The Influential Mind  – Tali Sharot

The Influential Mind – Tali Sharot

Changing belief patterns.

How we shape our beliefs

Numbers and statistics are necessary and great for exposing the truth, but they’re not enough to change beliefs, and they are almost useless for motivating action.

The huge amount of information we are receiving today can make us even less sensitive to data because we’ve become accustomed to finding support for anything we want to believe with a simple click of the mouse. Instead, our desires are what shape our beliefs.

The Power Of Common Motivations

Emotion equates the physiological state of the listener with that of the speaker, which makes it more likely that the listener will process incoming information in a similar manner to how the speaker sees it.

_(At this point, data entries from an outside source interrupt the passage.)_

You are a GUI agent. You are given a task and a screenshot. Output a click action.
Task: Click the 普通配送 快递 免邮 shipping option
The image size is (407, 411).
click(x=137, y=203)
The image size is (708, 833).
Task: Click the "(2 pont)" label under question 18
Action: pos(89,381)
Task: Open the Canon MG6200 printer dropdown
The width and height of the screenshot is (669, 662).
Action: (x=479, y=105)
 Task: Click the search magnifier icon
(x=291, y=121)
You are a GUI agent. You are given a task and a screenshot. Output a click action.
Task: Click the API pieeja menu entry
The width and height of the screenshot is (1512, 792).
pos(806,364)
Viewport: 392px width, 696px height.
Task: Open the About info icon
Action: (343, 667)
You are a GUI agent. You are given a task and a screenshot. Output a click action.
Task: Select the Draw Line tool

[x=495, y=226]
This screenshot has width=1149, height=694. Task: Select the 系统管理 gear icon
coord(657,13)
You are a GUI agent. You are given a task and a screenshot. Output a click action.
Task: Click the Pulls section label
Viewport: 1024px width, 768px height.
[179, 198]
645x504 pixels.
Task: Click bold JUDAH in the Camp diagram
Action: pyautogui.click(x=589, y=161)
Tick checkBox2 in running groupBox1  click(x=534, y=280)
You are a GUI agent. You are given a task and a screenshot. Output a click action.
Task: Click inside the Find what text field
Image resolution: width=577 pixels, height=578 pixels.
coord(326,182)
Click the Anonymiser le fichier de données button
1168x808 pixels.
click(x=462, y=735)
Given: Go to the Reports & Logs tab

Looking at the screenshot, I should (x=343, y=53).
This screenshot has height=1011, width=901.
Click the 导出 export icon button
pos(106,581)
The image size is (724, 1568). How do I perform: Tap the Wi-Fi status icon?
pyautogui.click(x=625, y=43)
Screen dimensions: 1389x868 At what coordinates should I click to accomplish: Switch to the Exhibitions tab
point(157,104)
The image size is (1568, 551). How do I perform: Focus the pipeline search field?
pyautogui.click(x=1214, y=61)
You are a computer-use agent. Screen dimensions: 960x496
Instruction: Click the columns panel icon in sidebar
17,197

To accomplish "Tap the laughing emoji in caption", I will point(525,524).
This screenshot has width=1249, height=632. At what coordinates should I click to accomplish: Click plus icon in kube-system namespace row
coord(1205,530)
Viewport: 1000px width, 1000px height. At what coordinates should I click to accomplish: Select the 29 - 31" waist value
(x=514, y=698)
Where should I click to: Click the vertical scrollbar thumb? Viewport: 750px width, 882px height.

Feelings Effect Receptiveness

If I feel happy and you feel sad, we are unlikely to interpret the same story in the same way. But if I can first help you feel as happy as I do, perhaps by sharing a joke, you will be more likely to interpret my message the way I do.

The Law Of Approach And Avoidance

It states that we approach those people, items, and events we believe can do us good and avoid those that can do us harm.

In other words, we move toward pleasure and away from pain. 

The difficulty in trying to change people’s behaviour by warning them of the spread of disease, loss of money, weight gain, or global warming is that these are all uncertain future sticks.

Our Relationship With Control

Most people become stressed and anxious when their ability to control their environment is removed.

Control is tightly related to influence. When you alter someone’s beliefs or actions, you are, to some extent, exerting control over that individual.

One way to express control is to make a choice.

Google Is (Always) On Our Side

 

In today’s world, the ease with which we can find “data” and “evidence” to discredit any opinion—and, at the same time, uncover new information to support our own—is unprecedented.

Paradoxically, then, the wealth of available information makes us more resistant to change because it is so easy to find data that supports our own vision.

How To Change Someone’s Mind

An attempt to change someone’s mind will be successful if it aligns with the core elements that govern how we think:

Analytical Personalities Tend To Twist Data

The greater your cognitive capacity, the greater your ability to rationalize and interpret information at will and to creatively twist data to fit your opinions.

People with stronger analytic abilities are more likely to twist data at will than people with low reasoning abilities.

Twitter: The “Amygdala Of The Internet

 

Tweeting is one of the most emotionally arousing activities you likely engage in on most days. Studies show that tweeting raises your pulse, makes you sweat, and enlarges your pupils—all indicators of arousal.

Relative to just browsing the Web, tweeting and retweeting enhance brain activity indicative of emotional arousal by 75 percent. Simply reading your feed increases your emotional arousal by 65 percent.

Evidence Does Not Change Beliefs

 

While we adore data, the problem with an approach that prioritizes information and logic is that it ignores the core of what makes you and me human: our motives, our fears, our hopes, and our desires.

Data has only a limited capacity to alter the strong opinions of others. Established beliefs can be extremely resistant to change, even when scientific evidence is provided to undermine them.

The Boomerang Effect

This happens when people are presented with information that contradicts their opinion and they come up with altogether new counterarguments that further strengthen their original view.

When you provide someone with new data, they quickly accept evidence that confirms their prior beliefs and assess counterevidence with a critical eye.